- **Task brief**: Collect every line below that contains the word "agent".

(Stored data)
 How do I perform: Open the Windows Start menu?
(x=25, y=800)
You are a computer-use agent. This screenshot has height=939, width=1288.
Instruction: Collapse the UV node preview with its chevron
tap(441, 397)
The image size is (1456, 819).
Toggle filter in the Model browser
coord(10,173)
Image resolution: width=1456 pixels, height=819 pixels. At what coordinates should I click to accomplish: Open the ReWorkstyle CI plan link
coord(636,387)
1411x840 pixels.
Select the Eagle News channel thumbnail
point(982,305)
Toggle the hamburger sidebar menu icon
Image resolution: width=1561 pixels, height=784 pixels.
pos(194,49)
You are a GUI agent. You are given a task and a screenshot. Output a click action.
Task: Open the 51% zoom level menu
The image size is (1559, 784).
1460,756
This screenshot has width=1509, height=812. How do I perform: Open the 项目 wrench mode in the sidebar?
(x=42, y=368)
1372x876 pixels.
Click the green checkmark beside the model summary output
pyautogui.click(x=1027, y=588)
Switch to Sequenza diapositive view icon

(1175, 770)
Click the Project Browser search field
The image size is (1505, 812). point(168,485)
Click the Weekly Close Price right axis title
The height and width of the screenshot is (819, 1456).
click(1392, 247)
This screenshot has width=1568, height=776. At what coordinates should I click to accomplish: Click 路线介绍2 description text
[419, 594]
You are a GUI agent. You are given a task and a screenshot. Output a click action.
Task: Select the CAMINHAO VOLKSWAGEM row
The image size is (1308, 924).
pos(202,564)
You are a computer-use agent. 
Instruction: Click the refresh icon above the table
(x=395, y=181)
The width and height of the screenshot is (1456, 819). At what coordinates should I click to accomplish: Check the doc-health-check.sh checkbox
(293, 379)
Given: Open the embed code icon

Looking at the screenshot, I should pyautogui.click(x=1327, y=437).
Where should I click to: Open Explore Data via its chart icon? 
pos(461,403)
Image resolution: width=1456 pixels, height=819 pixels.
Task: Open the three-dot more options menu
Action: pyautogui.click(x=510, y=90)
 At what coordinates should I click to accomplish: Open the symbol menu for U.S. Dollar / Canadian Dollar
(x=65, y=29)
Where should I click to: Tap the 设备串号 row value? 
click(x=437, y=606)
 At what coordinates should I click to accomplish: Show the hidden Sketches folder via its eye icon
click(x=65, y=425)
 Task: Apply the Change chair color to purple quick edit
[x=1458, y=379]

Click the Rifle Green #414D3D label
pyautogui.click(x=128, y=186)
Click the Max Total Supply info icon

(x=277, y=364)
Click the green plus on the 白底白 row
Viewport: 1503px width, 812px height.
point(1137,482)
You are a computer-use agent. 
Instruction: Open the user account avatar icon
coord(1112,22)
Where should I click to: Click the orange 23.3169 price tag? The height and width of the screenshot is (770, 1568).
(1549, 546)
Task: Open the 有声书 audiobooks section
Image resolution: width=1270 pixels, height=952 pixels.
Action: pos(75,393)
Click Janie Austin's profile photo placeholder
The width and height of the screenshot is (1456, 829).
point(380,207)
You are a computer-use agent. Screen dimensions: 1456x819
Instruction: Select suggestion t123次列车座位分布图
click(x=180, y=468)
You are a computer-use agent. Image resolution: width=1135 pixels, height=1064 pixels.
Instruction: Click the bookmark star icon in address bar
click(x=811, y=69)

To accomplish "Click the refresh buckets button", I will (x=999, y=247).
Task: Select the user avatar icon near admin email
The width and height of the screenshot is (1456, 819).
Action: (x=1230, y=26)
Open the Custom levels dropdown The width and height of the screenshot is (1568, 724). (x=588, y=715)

- **Solution**:
You are a computer-use agent. This screenshot has height=939, width=1288.
You are a GUI agent. You are given a task and a screenshot. Output a click action.
You are a GUI agent. You are given a task and a screenshot. Output a click action.
You are a computer-use agent. 
You are a computer-use agent. 
You are a computer-use agent. Screen dimensions: 1456x819
You are a computer-use agent. Image resolution: width=1135 pixels, height=1064 pixels.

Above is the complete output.